Problem requirements => Copy each line of the entries that includes the word "target".

*** Data for analysis Section Begins ***

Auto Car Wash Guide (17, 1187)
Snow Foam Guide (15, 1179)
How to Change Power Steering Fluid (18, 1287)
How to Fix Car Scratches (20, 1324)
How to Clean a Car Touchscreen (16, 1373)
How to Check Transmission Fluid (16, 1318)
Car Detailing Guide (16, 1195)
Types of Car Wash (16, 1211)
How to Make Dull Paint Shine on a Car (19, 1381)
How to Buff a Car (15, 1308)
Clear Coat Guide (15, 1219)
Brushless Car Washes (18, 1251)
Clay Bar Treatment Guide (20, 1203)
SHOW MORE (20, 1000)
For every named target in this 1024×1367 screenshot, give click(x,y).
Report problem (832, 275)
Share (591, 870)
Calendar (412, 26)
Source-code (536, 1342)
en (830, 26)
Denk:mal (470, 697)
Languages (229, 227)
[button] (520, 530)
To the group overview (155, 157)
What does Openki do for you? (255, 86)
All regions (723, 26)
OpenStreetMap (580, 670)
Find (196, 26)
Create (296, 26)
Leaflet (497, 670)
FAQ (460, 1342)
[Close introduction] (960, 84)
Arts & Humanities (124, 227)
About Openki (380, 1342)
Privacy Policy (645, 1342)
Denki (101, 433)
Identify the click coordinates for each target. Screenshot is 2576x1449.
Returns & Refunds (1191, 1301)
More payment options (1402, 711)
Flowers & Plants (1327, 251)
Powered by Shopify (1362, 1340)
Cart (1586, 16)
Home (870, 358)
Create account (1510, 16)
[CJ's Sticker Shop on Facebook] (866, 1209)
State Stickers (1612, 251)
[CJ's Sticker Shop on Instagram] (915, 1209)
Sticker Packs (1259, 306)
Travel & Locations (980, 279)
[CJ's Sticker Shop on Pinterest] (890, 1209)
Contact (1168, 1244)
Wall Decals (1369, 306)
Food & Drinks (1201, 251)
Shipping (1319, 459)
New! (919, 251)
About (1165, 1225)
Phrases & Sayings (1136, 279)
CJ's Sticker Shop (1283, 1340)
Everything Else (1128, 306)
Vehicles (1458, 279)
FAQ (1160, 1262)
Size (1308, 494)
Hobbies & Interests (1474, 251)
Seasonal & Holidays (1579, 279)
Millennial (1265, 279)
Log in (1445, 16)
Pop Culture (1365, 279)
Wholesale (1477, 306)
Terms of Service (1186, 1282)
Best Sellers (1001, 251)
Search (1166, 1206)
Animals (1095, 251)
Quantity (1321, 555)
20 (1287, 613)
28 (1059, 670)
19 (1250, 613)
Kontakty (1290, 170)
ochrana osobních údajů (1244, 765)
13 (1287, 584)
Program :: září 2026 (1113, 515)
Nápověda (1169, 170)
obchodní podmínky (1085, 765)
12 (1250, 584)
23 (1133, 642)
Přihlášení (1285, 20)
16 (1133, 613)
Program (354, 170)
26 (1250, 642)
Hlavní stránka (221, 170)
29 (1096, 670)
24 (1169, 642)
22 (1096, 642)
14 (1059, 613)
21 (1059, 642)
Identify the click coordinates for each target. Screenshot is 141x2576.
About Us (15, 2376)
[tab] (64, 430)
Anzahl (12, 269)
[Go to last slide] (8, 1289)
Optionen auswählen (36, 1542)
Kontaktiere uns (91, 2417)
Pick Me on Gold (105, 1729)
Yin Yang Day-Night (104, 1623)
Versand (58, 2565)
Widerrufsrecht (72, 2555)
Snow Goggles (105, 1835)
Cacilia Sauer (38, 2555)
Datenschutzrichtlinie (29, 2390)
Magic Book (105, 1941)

*** Data for analysis Section Ends ***

Your response =>
For every named target in this 1024×1367 screenshot, give click(x,y).
Identify the click coordinates for each target. Screenshot is 2576x1449.
Identify the click coordinates for each target. Screenshot is 141x2576.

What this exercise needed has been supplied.